L’appello dei botanici per preservare questi siti dal degrado e riconoscerli come patrimonio culturale

Piante autoctone spontanee italiane: primo censimento delle località tipiche

Rischio di degrado per circa un terzo delle località in aree non tutelate

[29 agosto 2017]

Grazie allo studio “At the intersection of cultural and natural heritage: Distribution and conservation of the type localities of Italian endemic vascular plants”, pubblicato su Biological Conservation da un team di una quarantine ricercatori italiani, è stato realizzato il primo censimento in Italia delle località tipiche, cioè, spiega l’università di pisa che ha coordinato la ricerca, «i luoghi dove sono state descritte per la prima volta le circa 1.400 piante endemiche italiane, quelle che nascono spontanee solo nel nostro Paese». I ricercatori hanno individuato e geo-riferito circa 1.500 “loci classici” distribuiti su tutto il territorio nazionale, evidenziando «un rischio di degrado per circa un terzo delle località esaminate che si trovano in aree non soggette ad alcuna tutela».

All’ateneo pisano sottolineano che «Lo studio coordinato dal professore Lorenzo Peruzzi del Dipartimento di Biologia dell’Università di Pisa nasce da una iniziativa lanciata nel 2010 dal Gruppo per la Floristica, Sistematica ed Evoluzione della Società Botanica Italiana».

Peruzzi spieg che «Molte delle località che abbiamo individuato si trovano lungo la costa e sono anche quelle più a rischio a causa della pressione antropica per conservare di questi luoghi e le specie che vi crescono sarebbe utile introdurre anche in Italia il concetto di “plant micro-reserves”, già utilizzato in altre nazioni europee, nonché mettere in campo altri strumenti legislativi per il riconoscimento di questi siti come patrimonio culturale»”.

Secondo quanto emerge dal censimento e considerando tutto il territorio italiano, «Sono 670 le località tipiche che si trovano sulle isole, mentre 866 sono sulla terraferma.
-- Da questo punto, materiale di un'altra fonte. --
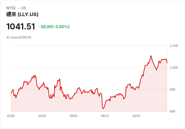This screenshot has height=129, width=185.
Task: Click the chart's lowest dip near 08/13
Action: click(x=103, y=108)
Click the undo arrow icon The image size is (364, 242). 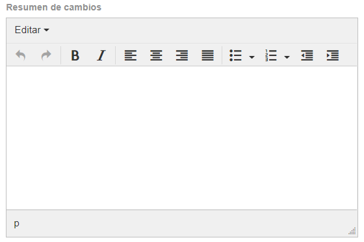[x=20, y=55]
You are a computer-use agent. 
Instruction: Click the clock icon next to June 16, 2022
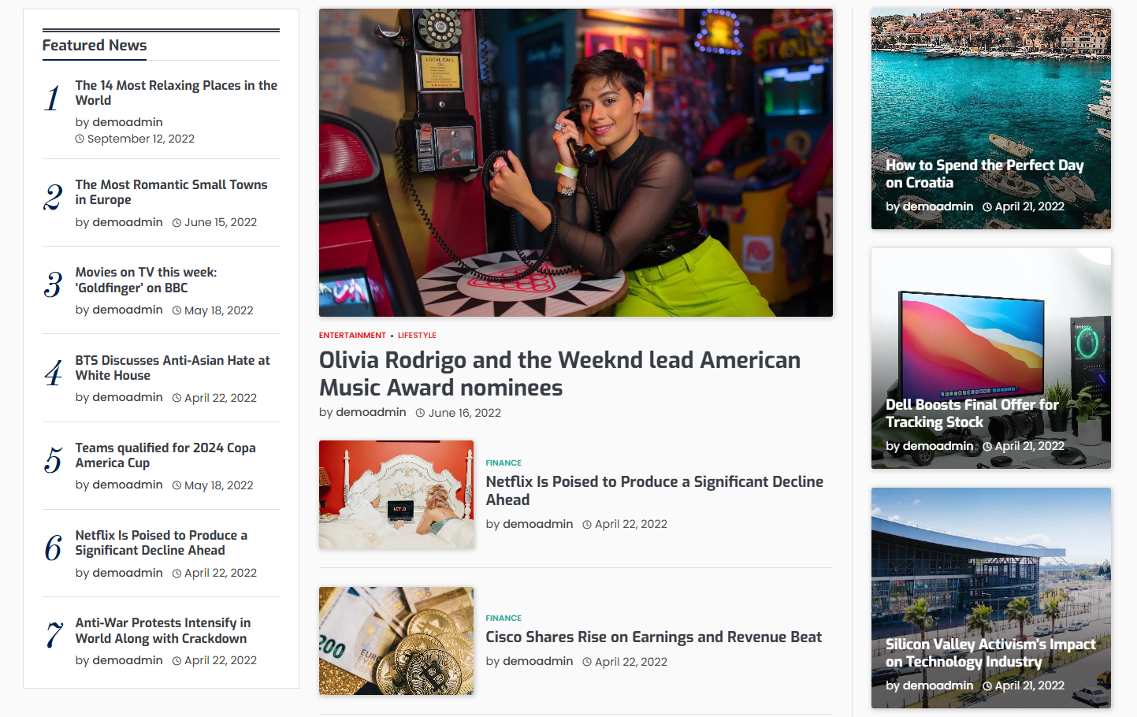pyautogui.click(x=420, y=413)
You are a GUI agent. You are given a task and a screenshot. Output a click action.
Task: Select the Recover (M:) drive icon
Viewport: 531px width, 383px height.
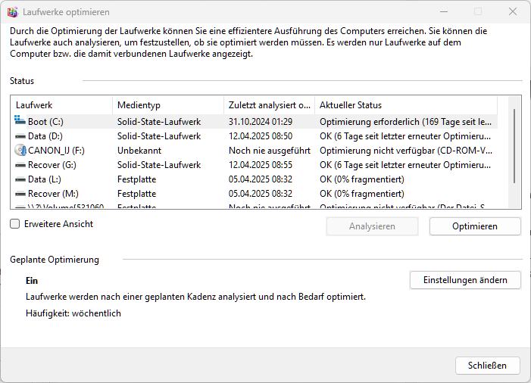click(x=20, y=194)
Il maggior numero di siti si trova poi lungo la costa mediterranea (1134), segue per numerosità la ragione alpina (306) e quindi quella continentale (96). Per quanto riguarda infine la tutela del territorio, 1030 siti rientrano nelle aree protette, mentre 506 sono al di fuori e di questi 259 si trovano sulle isole».

Peruzzi conclude: «Le popolazioni che crescono nelle località-tipo sono di fondamentale importanza in tassonomia, la scienza dedicata alla classificazione degli organismi viventi, pertanto la loro conoscenza e conservazione è di fondamentale importanza, tanto più relativamente a specie endemiche italiane, per le quali la nostra nazione ha completa responsabilità di salvaguardia  inoltre i loci classici rappresentano un importante patrimonio storico-culturale, in quanto luoghi visitati, studiati e descritti da rilevanti personalità nella storia della Botanica e delle Scienze naturali».